* _WORK INSTRUCTION_
Please write out exactly the lines of the data below from the line holding "Viewport: 800px width, 487px height." through the line holding "Image resolution: width=873", and leave out the rest.

╭─ MATERIAL FOR THIS EXERCISE

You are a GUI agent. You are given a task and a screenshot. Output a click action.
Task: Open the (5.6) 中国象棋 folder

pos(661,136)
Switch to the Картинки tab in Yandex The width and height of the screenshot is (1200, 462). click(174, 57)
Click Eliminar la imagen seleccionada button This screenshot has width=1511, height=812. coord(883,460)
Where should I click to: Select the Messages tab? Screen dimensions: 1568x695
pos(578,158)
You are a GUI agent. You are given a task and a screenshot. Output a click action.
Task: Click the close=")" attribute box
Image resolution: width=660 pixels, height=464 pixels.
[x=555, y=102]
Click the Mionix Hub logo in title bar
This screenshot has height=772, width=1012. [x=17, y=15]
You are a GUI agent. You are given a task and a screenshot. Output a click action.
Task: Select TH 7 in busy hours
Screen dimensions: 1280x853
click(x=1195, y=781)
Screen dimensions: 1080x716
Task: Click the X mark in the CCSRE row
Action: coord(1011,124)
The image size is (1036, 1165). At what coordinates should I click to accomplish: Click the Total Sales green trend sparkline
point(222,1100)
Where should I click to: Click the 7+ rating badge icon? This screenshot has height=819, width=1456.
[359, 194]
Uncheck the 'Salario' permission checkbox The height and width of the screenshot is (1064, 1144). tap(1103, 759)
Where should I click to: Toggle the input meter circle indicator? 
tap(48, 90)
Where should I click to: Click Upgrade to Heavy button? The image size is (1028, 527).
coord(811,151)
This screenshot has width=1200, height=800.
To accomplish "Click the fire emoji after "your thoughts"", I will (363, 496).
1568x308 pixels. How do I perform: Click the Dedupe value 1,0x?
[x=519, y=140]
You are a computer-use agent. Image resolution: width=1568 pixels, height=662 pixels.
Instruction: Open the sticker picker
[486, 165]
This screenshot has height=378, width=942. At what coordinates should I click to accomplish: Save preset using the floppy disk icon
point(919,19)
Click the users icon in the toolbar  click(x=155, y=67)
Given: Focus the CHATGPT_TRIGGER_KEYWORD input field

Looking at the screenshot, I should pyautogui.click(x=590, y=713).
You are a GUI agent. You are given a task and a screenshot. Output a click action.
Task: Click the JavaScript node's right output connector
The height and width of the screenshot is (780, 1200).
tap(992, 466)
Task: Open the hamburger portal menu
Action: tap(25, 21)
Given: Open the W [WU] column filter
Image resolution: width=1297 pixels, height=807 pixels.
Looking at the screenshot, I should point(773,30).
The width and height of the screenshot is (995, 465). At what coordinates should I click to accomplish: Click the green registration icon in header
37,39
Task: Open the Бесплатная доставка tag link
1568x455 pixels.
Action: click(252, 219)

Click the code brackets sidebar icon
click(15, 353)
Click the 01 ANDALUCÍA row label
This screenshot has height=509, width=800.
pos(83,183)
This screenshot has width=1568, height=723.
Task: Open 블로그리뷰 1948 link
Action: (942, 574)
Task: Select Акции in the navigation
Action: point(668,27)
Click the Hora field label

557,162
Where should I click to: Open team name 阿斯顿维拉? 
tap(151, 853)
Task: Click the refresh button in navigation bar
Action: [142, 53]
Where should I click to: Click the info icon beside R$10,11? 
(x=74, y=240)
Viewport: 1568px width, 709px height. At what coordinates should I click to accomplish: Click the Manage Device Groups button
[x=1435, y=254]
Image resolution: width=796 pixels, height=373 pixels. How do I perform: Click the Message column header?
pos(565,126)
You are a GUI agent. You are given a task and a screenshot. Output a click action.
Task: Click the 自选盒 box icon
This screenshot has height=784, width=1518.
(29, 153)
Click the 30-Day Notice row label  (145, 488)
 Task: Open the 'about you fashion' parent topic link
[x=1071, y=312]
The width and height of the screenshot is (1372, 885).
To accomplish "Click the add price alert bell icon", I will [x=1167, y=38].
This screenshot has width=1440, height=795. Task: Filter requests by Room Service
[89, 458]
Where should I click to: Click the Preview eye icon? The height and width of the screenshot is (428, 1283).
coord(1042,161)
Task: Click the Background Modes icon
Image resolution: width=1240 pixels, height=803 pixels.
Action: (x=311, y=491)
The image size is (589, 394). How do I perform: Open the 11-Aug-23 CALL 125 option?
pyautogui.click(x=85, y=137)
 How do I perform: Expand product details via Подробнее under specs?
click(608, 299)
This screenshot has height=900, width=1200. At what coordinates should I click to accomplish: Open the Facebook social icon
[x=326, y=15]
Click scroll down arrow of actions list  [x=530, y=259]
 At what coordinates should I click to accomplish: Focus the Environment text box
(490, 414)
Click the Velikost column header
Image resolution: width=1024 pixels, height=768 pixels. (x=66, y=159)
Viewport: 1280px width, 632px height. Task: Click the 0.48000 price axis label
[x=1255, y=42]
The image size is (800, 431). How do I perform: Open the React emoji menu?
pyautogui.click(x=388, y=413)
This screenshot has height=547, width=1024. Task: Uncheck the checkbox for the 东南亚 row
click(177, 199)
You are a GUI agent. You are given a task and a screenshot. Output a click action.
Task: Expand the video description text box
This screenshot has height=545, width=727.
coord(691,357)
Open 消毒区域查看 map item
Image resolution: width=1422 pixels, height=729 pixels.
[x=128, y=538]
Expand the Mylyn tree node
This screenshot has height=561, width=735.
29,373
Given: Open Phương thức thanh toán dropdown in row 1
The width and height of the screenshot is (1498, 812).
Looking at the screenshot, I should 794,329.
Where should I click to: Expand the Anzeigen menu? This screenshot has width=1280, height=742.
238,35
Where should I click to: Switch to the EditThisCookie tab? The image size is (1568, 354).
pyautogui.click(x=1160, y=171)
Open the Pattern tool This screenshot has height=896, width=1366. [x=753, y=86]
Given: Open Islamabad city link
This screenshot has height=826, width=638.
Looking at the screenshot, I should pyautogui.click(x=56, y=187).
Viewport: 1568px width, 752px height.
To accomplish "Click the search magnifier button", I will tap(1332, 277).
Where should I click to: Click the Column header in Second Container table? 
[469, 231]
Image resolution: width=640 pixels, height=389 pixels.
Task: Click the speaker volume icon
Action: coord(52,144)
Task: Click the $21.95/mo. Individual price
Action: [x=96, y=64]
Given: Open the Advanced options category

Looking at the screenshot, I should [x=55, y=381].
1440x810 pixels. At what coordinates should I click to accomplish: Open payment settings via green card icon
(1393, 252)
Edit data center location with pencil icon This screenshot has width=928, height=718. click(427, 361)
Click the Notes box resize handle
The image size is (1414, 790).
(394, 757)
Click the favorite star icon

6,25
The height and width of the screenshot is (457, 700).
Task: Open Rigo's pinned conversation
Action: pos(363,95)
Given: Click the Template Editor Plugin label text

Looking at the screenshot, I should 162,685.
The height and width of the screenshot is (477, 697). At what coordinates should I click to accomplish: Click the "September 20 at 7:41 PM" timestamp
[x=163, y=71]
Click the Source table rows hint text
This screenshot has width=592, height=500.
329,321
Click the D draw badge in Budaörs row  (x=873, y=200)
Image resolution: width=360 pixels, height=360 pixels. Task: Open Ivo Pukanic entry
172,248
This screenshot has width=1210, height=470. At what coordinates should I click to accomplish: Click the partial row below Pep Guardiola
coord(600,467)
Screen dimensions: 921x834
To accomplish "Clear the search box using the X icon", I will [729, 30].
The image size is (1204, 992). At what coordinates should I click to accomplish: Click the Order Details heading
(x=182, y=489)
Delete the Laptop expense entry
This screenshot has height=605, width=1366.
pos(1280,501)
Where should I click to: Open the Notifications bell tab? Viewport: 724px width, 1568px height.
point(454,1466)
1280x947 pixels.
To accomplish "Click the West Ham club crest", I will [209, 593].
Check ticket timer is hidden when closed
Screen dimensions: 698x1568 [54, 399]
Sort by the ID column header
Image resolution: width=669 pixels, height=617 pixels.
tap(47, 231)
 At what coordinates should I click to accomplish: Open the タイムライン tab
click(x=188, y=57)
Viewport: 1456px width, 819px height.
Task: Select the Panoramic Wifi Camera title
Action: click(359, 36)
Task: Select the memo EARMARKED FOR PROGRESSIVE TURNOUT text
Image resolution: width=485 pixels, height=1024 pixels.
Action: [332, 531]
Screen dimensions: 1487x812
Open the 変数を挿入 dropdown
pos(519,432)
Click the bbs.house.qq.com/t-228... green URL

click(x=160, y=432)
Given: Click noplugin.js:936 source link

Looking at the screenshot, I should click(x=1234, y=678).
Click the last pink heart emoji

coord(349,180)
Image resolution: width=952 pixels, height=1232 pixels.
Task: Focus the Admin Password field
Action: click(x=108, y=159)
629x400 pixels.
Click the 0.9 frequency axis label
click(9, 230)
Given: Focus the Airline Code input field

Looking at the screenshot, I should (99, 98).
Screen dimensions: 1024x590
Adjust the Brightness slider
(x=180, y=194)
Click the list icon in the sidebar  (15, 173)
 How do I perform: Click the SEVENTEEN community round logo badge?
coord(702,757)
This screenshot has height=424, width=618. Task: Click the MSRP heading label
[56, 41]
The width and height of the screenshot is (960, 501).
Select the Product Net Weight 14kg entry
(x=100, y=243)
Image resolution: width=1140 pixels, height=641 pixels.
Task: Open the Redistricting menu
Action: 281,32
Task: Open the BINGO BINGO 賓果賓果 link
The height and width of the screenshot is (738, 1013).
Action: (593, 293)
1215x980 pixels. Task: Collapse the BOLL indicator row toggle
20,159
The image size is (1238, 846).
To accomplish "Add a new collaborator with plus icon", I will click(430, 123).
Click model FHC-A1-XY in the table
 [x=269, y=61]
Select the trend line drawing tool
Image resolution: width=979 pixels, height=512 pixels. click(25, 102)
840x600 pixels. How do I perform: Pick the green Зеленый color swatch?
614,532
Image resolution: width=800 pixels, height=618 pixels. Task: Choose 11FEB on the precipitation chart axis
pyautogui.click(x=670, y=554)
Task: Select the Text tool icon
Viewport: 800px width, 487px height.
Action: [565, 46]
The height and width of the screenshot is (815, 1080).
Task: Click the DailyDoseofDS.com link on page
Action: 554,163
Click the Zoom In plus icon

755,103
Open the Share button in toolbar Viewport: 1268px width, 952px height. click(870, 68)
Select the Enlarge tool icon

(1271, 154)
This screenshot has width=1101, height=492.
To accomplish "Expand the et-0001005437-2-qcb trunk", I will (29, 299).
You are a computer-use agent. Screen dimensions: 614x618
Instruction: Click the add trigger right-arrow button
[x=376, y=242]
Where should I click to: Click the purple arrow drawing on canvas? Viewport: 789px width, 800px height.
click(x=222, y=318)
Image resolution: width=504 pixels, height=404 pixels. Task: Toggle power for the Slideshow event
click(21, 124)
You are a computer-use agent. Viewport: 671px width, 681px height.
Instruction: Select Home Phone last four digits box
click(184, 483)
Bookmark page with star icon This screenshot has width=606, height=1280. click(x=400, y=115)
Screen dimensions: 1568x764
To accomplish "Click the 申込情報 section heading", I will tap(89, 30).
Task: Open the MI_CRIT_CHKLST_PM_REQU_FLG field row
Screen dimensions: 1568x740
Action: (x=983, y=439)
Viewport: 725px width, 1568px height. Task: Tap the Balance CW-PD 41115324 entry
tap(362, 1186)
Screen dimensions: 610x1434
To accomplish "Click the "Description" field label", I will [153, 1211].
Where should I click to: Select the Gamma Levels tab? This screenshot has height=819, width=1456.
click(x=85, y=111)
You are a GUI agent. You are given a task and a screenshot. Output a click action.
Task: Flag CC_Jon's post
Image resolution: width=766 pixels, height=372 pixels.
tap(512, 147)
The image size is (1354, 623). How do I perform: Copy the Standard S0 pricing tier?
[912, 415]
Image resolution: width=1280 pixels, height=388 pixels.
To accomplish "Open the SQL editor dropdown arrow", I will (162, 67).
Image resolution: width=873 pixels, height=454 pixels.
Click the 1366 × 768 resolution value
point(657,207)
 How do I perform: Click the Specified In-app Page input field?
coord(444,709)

╰─

* _ANSWER BOX_
Viewport: 800px width, 487px height.
Action: [565, 46]
The height and width of the screenshot is (815, 1080).
Task: Click the DailyDoseofDS.com link on page
Action: 554,163
Click the Zoom In plus icon

755,103
Open the Share button in toolbar Viewport: 1268px width, 952px height. click(870, 68)
Select the Enlarge tool icon

(1271, 154)
This screenshot has width=1101, height=492.
To accomplish "Expand the et-0001005437-2-qcb trunk", I will (29, 299).
You are a computer-use agent. Screen dimensions: 614x618
Instruction: Click the add trigger right-arrow button
[x=376, y=242]
Where should I click to: Click the purple arrow drawing on canvas? Viewport: 789px width, 800px height.
click(x=222, y=318)
Image resolution: width=504 pixels, height=404 pixels. Task: Toggle power for the Slideshow event
click(21, 124)
You are a computer-use agent. Viewport: 671px width, 681px height.
Instruction: Select Home Phone last four digits box
click(184, 483)
Bookmark page with star icon This screenshot has width=606, height=1280. click(x=400, y=115)
Screen dimensions: 1568x764
To accomplish "Click the 申込情報 section heading", I will tap(89, 30).
Task: Open the MI_CRIT_CHKLST_PM_REQU_FLG field row
Screen dimensions: 1568x740
Action: (x=983, y=439)
Viewport: 725px width, 1568px height. Task: Tap the Balance CW-PD 41115324 entry
tap(362, 1186)
Screen dimensions: 610x1434
To accomplish "Click the "Description" field label", I will [153, 1211].
Where should I click to: Select the Gamma Levels tab? This screenshot has height=819, width=1456.
click(x=85, y=111)
You are a GUI agent. You are given a task and a screenshot. Output a click action.
Task: Flag CC_Jon's post
Image resolution: width=766 pixels, height=372 pixels.
tap(512, 147)
The image size is (1354, 623). How do I perform: Copy the Standard S0 pricing tier?
[912, 415]
Image resolution: width=1280 pixels, height=388 pixels.
To accomplish "Open the SQL editor dropdown arrow", I will (162, 67).
Image resolution: width=873 pixels, height=454 pixels.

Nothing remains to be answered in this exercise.